+++ Texto del ejercicio +++
Llama la atención que, en esta ausencia de «pueblo» como actor protagónico, coinciden actualmente tanto la dirigencia opositora como la cúpula gobernante; ambos polos están invisibilizando a los sectores populares. Podría afirmarse que los partidos políticos no están realmente en el juego y que la sociedad civil organizada ni siquiera existe.

¿Qué hacer?

El primer ejercicio que debe hacerse es comprender que el mundo no es binario y que lo que ocurre en Venezuela forma parte de intereses geoestratégicos de Estados Unidos, Rusia y China. Que no hay imperialismos buenos e imperialismos malos y que el ejercicio de gobierno de las últimas dos décadas en Venezuela ha expuesto cada vez más al país a estos intereses, en detrimento de la capacidad política e institucional de los venezolanos para forjar su propio destino.
+++ Datos extraídos +++
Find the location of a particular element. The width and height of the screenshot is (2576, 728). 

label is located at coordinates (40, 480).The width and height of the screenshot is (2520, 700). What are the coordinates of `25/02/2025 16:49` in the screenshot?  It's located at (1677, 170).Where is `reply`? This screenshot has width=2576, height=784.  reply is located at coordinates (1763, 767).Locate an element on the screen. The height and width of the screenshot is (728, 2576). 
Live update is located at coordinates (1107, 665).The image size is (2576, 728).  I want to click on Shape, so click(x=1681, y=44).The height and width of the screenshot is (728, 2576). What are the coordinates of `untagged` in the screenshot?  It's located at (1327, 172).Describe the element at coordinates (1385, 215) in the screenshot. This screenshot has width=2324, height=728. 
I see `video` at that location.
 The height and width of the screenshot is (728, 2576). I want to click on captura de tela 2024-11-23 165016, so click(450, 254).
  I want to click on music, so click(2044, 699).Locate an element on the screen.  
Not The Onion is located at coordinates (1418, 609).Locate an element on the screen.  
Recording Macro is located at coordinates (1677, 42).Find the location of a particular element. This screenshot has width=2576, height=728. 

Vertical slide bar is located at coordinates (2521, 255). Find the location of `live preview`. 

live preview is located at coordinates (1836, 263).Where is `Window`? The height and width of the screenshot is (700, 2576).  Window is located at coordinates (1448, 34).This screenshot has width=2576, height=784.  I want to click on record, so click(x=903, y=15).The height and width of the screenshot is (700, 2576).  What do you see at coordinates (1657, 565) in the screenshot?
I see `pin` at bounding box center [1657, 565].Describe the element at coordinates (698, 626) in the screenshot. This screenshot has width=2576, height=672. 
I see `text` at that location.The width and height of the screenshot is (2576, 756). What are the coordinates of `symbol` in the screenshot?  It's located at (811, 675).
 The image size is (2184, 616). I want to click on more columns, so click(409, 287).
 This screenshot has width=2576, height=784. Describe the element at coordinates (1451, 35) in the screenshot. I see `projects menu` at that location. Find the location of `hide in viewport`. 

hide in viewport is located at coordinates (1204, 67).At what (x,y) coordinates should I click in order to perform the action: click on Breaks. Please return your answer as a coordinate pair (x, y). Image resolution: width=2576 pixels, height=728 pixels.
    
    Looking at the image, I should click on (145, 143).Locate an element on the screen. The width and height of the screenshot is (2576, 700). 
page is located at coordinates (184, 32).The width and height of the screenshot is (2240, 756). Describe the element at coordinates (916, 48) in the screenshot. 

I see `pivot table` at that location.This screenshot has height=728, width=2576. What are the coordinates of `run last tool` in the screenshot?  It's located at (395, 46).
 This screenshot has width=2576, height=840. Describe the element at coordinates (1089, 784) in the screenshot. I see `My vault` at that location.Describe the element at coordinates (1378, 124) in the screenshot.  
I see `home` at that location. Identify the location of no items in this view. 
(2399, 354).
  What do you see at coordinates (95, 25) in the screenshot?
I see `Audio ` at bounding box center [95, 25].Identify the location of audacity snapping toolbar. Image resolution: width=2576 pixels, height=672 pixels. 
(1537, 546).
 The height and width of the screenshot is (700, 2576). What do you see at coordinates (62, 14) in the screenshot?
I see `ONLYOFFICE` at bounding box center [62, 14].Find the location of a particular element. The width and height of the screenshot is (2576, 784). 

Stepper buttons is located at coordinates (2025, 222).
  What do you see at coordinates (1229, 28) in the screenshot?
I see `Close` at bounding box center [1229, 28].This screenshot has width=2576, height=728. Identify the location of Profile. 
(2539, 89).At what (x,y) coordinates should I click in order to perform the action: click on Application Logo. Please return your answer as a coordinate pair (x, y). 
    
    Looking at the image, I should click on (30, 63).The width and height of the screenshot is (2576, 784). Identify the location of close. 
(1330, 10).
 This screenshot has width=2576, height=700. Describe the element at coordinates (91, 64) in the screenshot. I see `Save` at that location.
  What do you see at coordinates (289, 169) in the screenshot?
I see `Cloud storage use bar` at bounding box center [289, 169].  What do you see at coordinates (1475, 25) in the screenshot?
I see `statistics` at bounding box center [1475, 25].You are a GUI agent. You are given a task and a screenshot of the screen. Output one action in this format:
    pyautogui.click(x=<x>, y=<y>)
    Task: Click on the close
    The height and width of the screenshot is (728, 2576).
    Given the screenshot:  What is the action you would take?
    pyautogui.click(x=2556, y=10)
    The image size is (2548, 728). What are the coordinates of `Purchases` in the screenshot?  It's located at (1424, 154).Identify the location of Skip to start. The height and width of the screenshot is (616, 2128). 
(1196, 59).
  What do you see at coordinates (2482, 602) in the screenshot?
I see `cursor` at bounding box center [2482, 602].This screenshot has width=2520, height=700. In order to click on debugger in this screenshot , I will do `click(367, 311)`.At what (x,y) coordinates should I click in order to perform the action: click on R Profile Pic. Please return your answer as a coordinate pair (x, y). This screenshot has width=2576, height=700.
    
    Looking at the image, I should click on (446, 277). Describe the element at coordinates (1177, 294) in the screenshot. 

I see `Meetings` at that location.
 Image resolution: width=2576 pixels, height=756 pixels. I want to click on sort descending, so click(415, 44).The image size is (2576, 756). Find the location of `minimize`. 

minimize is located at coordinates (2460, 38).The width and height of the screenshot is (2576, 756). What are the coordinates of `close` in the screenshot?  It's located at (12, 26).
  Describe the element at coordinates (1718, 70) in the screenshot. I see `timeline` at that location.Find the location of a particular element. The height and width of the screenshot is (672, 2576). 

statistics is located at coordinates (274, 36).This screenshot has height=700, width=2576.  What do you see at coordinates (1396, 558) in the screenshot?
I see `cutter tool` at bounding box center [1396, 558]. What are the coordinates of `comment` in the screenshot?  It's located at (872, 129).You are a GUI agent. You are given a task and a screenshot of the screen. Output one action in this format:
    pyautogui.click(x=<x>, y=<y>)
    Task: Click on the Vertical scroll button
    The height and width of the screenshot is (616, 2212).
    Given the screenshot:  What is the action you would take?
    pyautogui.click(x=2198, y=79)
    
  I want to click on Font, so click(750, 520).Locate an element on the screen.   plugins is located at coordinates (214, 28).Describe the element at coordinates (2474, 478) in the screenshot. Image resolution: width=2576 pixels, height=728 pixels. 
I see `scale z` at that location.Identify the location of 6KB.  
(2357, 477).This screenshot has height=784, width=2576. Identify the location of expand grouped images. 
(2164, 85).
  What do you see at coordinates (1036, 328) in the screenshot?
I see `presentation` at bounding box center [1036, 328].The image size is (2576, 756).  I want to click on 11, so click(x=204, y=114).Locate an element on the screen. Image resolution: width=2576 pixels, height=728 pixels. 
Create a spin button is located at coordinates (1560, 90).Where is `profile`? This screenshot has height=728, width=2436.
+++
◆ Tareas ◆
1. Responde, según el texto sobre Venezuela:
(a) ¿Quiénes coinciden actualmente en la ausencia de «pueblo» como actor protagónico?
(b) ¿Qué podría afirmarse de los partidos políticos?
(c) ¿De qué países son los intereses geoestratégicos de los que forma parte lo que ocurre en Venezuela?
2. Repite sin cambios el fragmento del texto sobre Venezuela que empieza en las palabras «El primer ejercicio» y termina después de «su propio destino.».
3. Retoma el texto sobre Venezuela a partir de su última oración y continúa su redacción.

◆ Respuestas escritas ◆
1.
(a) La dirigencia opositora y la cúpula gobernante.
(b) Que no están realmente en el juego.
(c) De Estados Unidos, Rusia y China.

2.
El primer ejercicio que debe hacerse es comprender que el mundo no es binario y que lo que ocurre en Venezuela forma parte de intereses geoestratégicos de Estados Unidos, Rusia y China. Que no hay imperialismos buenos e imperialismos malos y que el ejercicio de gobierno de las últimas dos décadas en Venezuela ha expuesto cada vez más al país a estos intereses, en detrimento de la capacidad política e institucional de los venezolanos para forjar su propio destino.

3.
En Venezuela existen condiciones objetivas para una rebelión popular, pero lamentablemente la dirigencia opositora no maneja esos códigos ni tiene interés en ella. Más bien, parece girar exclusivamente en torno de la agenda internacional, en desmedro de la organización y cohesión de fuerzas internas que claman por un cambio en el país. El tablero internacional es sin duda importante, pero hay que jugar ambas partidas.

Es fundamental presionar y exigir un acuerdo político para la elección de un órgano electoral (CNE) de consenso, confiable para todas las partes, para unas posteriores elecciones presidenciales competitivas, en condiciones de igualdad y transparencia. Todo lo demás son intereses grupales, crematísticos, potes de humo, propaganda y estrategias bélicas.

Los halcones quieren guerra y, paradójicamente, el gobierno también. Para este último, sería su gran cierre con broche de oro, los líderes bolivarianos se convertirían en una especie de mártires, podrían compararse errónea y forzadamente con Salvador Allende, dejarían una estela de balas y sangre mientras huyen a alguna isla o país remoto para disfrutar de sus riquezas mal habidas, mientras el pueblo traga humo con fondo musical de metralla. Sería su gran victoria política desde el punto de vista simbólico.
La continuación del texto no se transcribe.